黒字企業、1000社台回復 東証1部3月期、2年ぶり

2010年6月11日0時19分

図:  拡大  

表:  拡大  

 東京証券取引所第1部に上場する企業の2010年3月期決算がすべて発表された。朝日新聞が1342社を集計した結果、純損益で赤字の企業が前期からほぼ半減し、黒字企業が2年ぶりに1千社台を回復した。純利益の上位には通信や金融などが目立つ一方、輸出関連企業はリーマン・ショック前の業績に遠く、「回復途上」色が濃い。

 1342社の純損益を単純合計すると9兆4932億円。前期は3兆4094億円の赤字だった。ただ、リーマン・ショック前の08年3月期が黒字21兆4551億円で、黒字水準は半分以下にとどまる。

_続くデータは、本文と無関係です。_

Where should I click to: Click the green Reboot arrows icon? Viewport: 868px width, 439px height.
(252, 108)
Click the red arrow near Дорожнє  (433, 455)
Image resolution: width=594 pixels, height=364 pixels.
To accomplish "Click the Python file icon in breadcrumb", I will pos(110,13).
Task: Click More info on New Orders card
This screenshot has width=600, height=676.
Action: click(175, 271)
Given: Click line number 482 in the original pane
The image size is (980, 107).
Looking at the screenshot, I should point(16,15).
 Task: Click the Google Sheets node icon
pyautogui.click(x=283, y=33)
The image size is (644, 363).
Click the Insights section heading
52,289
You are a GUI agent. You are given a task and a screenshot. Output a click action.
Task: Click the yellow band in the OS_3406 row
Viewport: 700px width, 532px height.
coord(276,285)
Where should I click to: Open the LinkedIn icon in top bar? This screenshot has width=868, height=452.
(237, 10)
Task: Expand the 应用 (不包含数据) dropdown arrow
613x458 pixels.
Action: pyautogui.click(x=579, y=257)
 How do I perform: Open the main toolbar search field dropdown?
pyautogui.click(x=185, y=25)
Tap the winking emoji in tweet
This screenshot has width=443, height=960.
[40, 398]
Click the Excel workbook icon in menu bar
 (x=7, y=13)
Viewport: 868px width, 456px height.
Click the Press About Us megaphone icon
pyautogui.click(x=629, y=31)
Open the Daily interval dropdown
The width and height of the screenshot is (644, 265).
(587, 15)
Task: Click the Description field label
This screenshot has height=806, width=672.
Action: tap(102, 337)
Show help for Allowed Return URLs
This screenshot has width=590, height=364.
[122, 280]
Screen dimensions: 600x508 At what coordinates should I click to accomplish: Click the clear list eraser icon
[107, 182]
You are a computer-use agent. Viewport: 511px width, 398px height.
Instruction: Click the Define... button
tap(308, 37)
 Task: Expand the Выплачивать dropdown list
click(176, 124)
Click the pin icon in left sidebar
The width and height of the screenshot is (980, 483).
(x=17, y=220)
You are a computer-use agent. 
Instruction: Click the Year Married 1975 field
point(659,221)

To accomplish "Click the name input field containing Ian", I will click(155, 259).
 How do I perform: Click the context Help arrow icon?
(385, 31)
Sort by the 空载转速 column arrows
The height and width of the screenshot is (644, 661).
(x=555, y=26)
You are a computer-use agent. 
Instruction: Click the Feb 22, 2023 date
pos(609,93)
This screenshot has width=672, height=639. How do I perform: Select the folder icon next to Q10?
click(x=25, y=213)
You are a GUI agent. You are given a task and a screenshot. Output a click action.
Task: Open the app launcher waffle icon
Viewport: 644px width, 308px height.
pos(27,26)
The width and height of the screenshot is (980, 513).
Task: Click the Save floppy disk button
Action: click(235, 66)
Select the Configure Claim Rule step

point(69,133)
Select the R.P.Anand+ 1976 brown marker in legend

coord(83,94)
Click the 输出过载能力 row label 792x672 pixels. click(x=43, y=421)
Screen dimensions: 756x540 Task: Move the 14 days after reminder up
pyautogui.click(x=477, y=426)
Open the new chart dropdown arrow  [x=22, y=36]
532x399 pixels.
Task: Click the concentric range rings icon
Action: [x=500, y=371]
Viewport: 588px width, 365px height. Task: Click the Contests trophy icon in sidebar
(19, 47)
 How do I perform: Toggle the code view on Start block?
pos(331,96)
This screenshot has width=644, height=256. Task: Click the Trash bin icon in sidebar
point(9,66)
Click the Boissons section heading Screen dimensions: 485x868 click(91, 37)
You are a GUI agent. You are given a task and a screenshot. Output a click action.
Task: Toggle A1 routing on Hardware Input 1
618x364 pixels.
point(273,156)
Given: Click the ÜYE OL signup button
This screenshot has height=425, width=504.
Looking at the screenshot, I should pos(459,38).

 黒字だった企業数は1081社で、09年3月期より27%増え、全体の8割に達したものの、1200社台だった08年3月期には及ばない。赤字は260社で同49%減った。

 純利益1位はNTTドコモ、2位はNTT。前期は1位と2位が逆で、子会社のドコモが親会社を抜いた。情報通信では、KDDIも減益ながら10位に入った。

 携帯電話と同じく内需型の金融機関は、急回復した。前期は赤字だった3メガバンクが、そろって上位10位以内に入った。みずほフィナンシャルグループ(FG)の純損益は8千億円も改善し、改善幅は全社でトップだった。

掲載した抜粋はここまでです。